> **WORK TO COMPLETE**
Task for the records below: please copy exactly, and only, the lines from the one containing "Task: Click The" to the last line, both included, leaving out the pictures.

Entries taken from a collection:
· · · ·

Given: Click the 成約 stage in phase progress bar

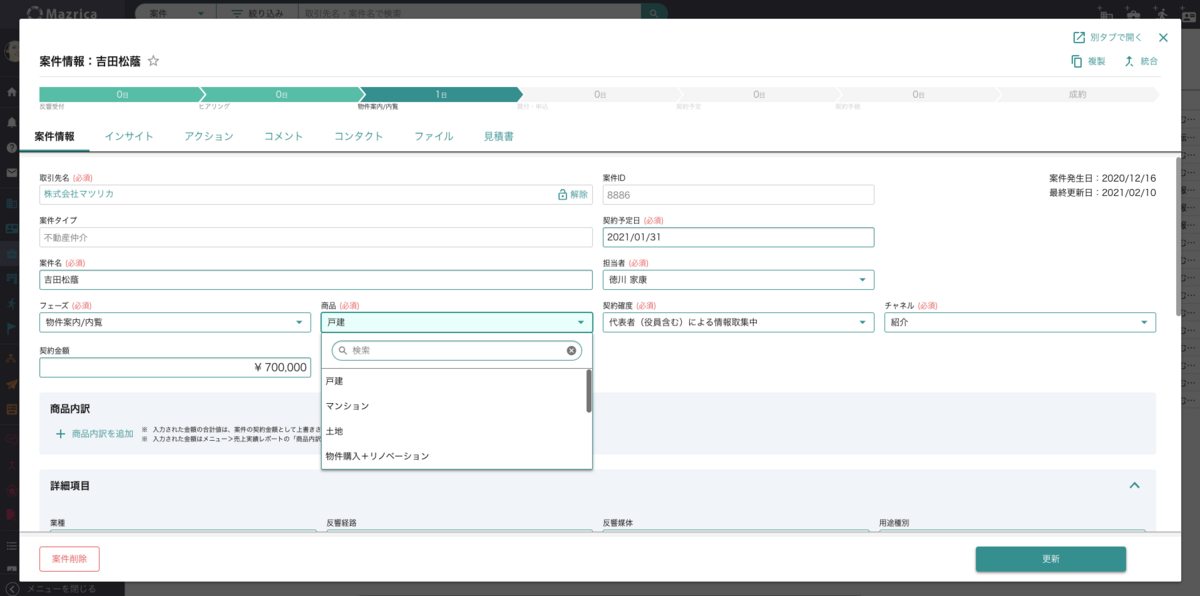Looking at the screenshot, I should (x=1075, y=94).
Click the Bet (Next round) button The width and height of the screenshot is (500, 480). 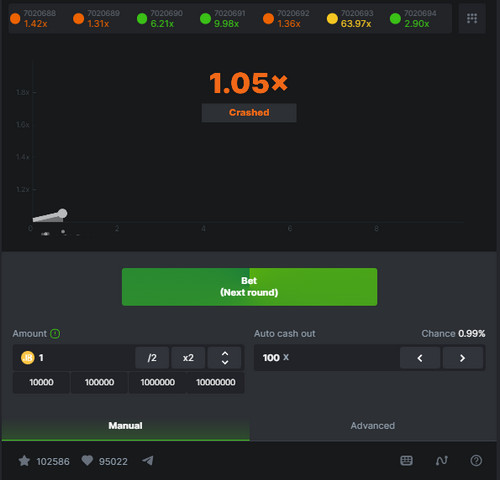coord(249,287)
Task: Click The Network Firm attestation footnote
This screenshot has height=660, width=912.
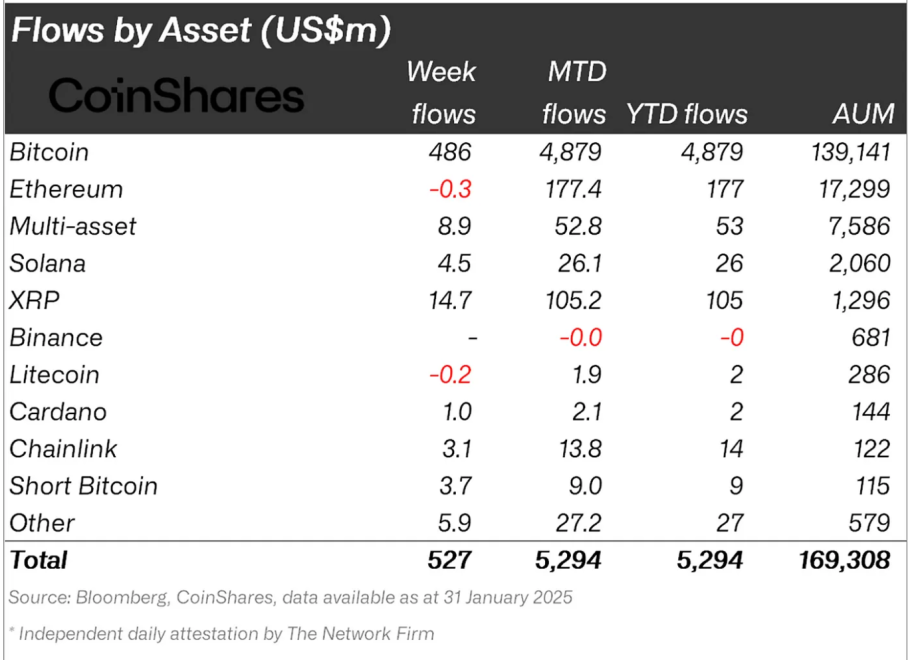Action: (222, 633)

· · · ·

> **REPLY TO THE EXERCISE**
Task: Click The Network Firm attestation footnote
This screenshot has height=660, width=912.
Action: (222, 633)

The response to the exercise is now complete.